8割を超える人が「小さな日常」に丸をつけた、という結果を、そのまま受け取っていいのかは迷うところです。この選択肢は、否定しにくい言葉でできています。リカイドの性格・価値観編にある2択「幸せの基準は?」は、32,997人が答えて「小さな日常」が82%、「大きな達成」が18%でした。編の100問を偏りの大きい順に並べると8位、全1,000問でも78位です。


言葉の強さが、票を引っぱっているかもしれない
リカイドの2択は、答えた本人が問題の作者でもあります。自分の回答をそのまま友達に解かせるので、選んだ側は必ず誰かに見えます。その前提で並べ直すと、この2つの選択肢は対等ではありません。「大きな達成」に丸をつけるには、自分の人生に達成を置いていると表明する必要がある。「小さな日常」のほうは、誰も傷つけず、誰にも反論されない場所にあります。
同じ編の周りの数字も、同じ方向を向いています。「生き方は?」は約33,100人が答えて「今が楽しければOK」が79%。「努力は?」は約34,400人のうち「報われないこともある」が68%。がんばりの価値をあまり高く見積もらない答えが、並んで多数派になっています。



お金の扱いだけ、少しねじれている
日常派が8割を占めるなら、お金より時間を取りそうなものです。ところが「ほしいのは?」は約36,500人が答えて「時間」が42%、「お金」が58%でした。時間のほうが少ない。
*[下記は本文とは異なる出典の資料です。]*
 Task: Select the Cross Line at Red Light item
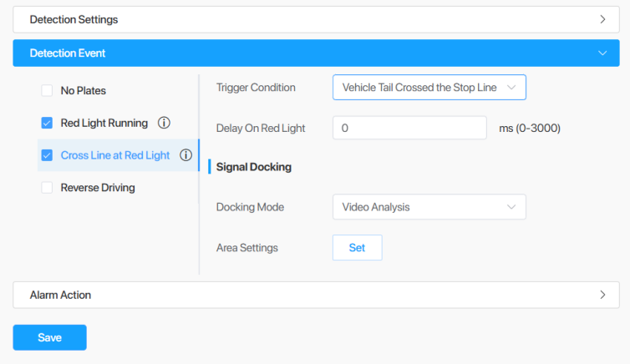115,155
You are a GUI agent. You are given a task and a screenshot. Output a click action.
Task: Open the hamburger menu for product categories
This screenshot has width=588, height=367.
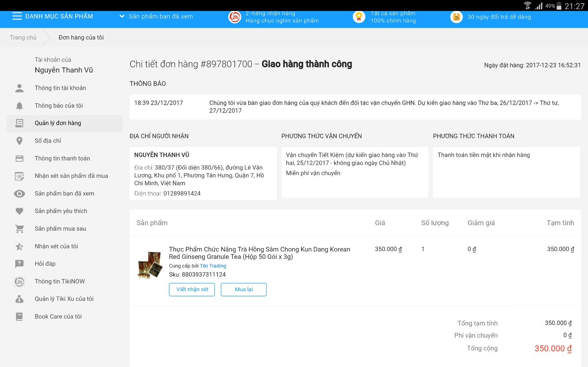pyautogui.click(x=17, y=16)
一方で、ダーク・本音編の「選ぶなら?」は約38,700人のうち「人望」が66%、「お金」が34%。同じ編の「宝くじで3億円当たったら?」では、約47,800人の73%が「意外と続ける」を選んでいます。お金と何かを並べたとき、お金は勝ったり負けたりします。勝つのは相手が「時間」のときで、負けるのは相手が「人望」のときです。
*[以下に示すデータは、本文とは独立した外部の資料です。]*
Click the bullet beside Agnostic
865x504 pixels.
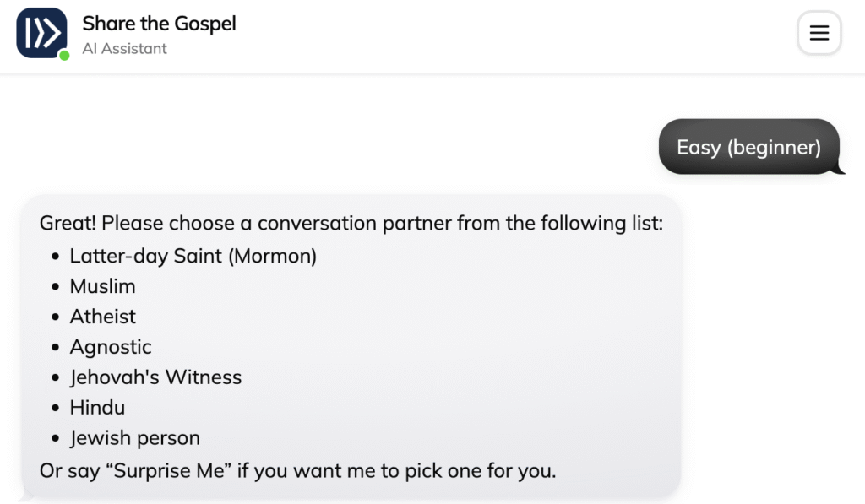pos(56,348)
この並びだけを見るなら、お金は目的としてより、日常を維持するための道具として選ばれている、という読み方ができます。3億円が入っても仕事は続けるが、時間よりはお金がほしい。矛盾しているようで、生活の足場を固める順番としては通っています。ただしこれは一つの解釈で、単に「時間はあっても使い道に困る」という話かもしれません。
少数派の18%は、どんな場所にいるのか
「大きな達成」を選んだ人たちを、上昇志向という一語でまとめるのは雑です。いま目標の途中にいて、達成が生活の中心に置かれている人。競技や受験や制作のように、区切りが外から与えられる場所にいる人。達成のあとに日常のほうが良くなると、経験として知っている人。あるいは、「小さな日常」という言葉のやわらかさに乗るのを避けた人もいるでしょう。
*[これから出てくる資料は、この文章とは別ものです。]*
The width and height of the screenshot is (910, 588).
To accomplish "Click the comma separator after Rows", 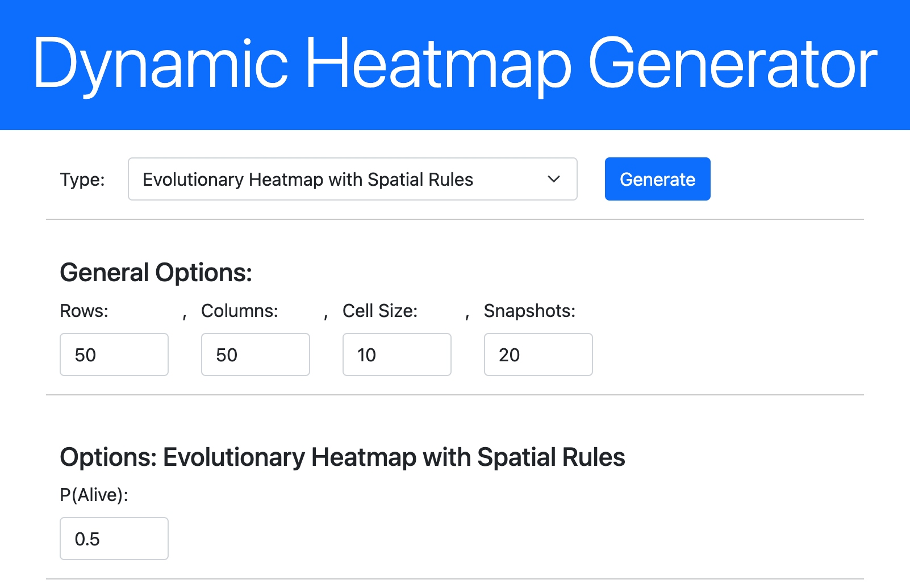I will 185,315.
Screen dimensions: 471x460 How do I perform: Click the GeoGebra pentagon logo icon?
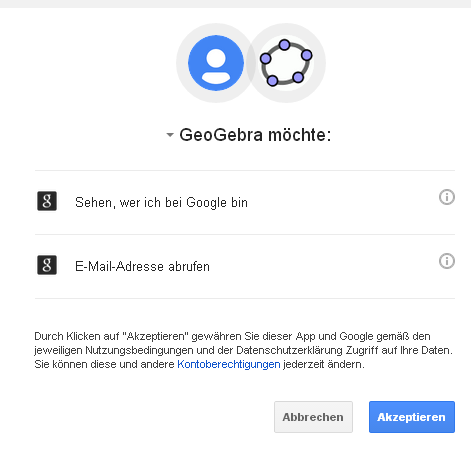click(286, 63)
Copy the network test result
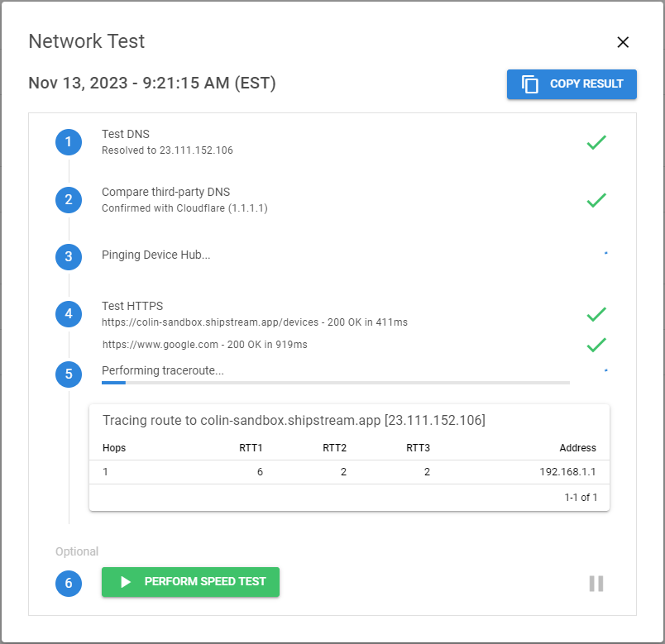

面白いのは、この人たちが少数派だからといって、日常を軽く見ているとは限らないことです。ダーク・本音編の「過去に戻れるなら?」は約51,300人が答えて「戻ってやり直したい」が64%、「人生やり直しボタンがあったら?」も約48,700人の58%が「押す」でした。小さな日常が幸せの基準なら、やり直しは今の日常を消す操作のはずです。それでも6割前後が手を伸ばす。
つまり、幸せの基準をどこに置くかという質問と、いまの自分をどう評価しているかという質問は、別の場所で答えられている可能性があります。基準は日常に置きたい。でも、いまの日常が基準を満たしているかは、また別の話。この2つが同じ人の中に同居していても、おかしくはありません。


コンビニの袋を提げて帰る夜道や、洗濯物がよく乾いた午後。「小さな日常」と書かれた選択肢を選ぶとき、頭に浮かんでいる景色は人によって違うはずです。同じ側に丸をつけた8割の人が、まったく違うものを思い浮かべている。そこまで含めて聞き出そうとすると会話が重くなりますが、2択にして渡せば、続きは向こうから話してくれます。